Regards, Jon Summers LA Solutions
So, to recap, you would basically like to see the return of the old Level display from the MicroStation 95 days etc..?
Unfortunately, I think you will find there is more a chance of 'Hell Freezing Over' than Bentley reimplementing such a feature, there have been many more relevant feature requests which simply have never materialised.
However, if such a feature was absolutely critical, I daresay a competent programmer familiar with MicroStation could be commissioned to recreate it as an Addin using either C#/WPF or perhaps C++ and whichever libraries could provide a GUI.
Screen Menu's are a possibility but I'm unsure if Named Expressions can be used to reflect a Level's on/off state.
Tet Shin Yong said:BUT this doesn't mean the need for the simpler organizational grid system must be eradicated. Surely they're not mutually exclusive. Sometimes, evolution doesn't require the genocide of a species type, if the evolutionary process folds in the adaptation of the previous evolution. Simply put, we still have the same five senses the cavemen did, we simply have much greater faculty of interpreting their input.
Well, if you hang around here long enough (or perhaps dig through previous topics related to CONNECT), you will find many disgruntled users who are unhappy with many of the forced changes brought with CONNECT: Poor performance, broken features, bugs galore, implementation of 'The Ribbon' with no 'Classic Interface' option for users to choose, removal of the Menu Bar, removal of tools either replaced with ones of lesser quality/functionality or merged with others. The list goes on, but what is clear is that regardless of complaints, Bentley doesn't care for its user base and only a fool would believe otherwise. Just my opinion of course, some may feel different (and that's entirely their choice), but evidence of the contrary would be heeding the calls to reimplement features like the Menu Bar again yet its continuously stone-walled.
Tet Shin Yong said: I'm more than willing to find reasons to move from Autodesk to Bentley, but there needs to be some development.
Well, that's interesting but in my opinion, you are about 20 years too late, as MicroStation's heyday has been and gone. As per my previous paragraph, some forum members as so annoyed with the current status quo that they are doing (or at least considering) the opposite (whether it be to AutoCAD or Revit or maybe something entirely different), albeit reluctantly as none of us long-term users are happy to leave an application we have used for so many years. I myself simply refuse to use CONNECT and so remain happily on V8i SS10, but I am also slowly once again creating Annotation Families and a new Project Template in Revit 2022, with the eventual intention of going back to it permanently, after a 3 year break.
Tet Shin Yong said: After all, at the end of the day, all these programs do the same thing.
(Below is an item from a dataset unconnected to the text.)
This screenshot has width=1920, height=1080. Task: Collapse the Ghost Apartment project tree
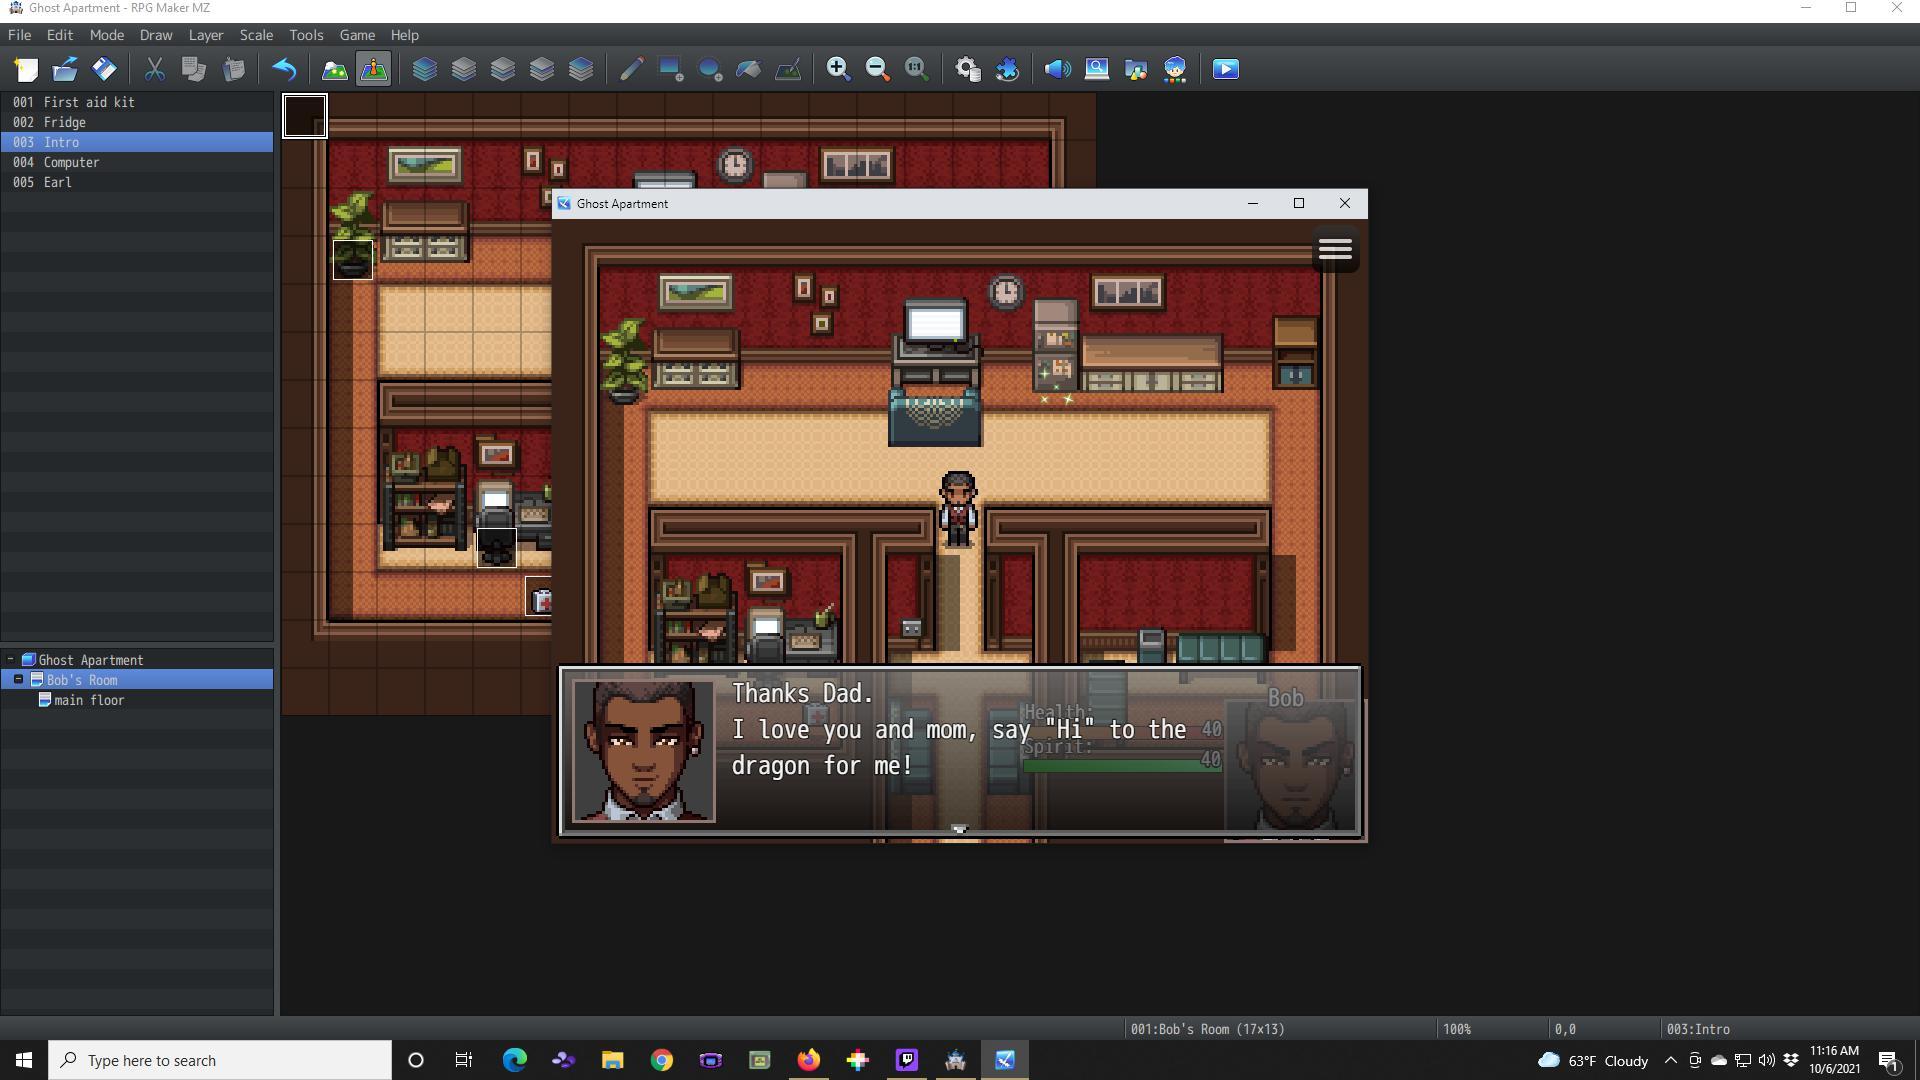coord(10,660)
They're surface modelers with some parametric capability to claim BIM-worthiness.
MicroStation uses both Solid and Surfaces, but its certainly not a BIM application nor worthy to be considered for such a use. I have used it on Level 2 BIM projects, but its they weren't true BIM projects as the geometry contained no data, just bog-standard solid geometry modelled in a geospatially correct location.
Tet Shin Yong said:When I first started using Microstation, there was an elegance to the GUI, borne from it's Unix roots. I'm now seeing a more blocky cumbersome "Windows" look, that just doesn't have the same slickness.
There's no doubt the Ribbon takes up a lot of screen real-estate, Tasks (unsure if you have seen those in during your absence) also took up space, but it is much more flexible with its resizing. I don't mind the Ribbon in Revit however, perhaps because I've never known anything different there, and I find it works well as I don't have to hunt for what I need. Slick interfaces are a rarity but I believe the term can be applied to Blender's GUI, it offers users customisability that MicroStation users can only dream about, and they're even making headway into the BIM side of things, time will tell if it becomes a relevant player in that market or not.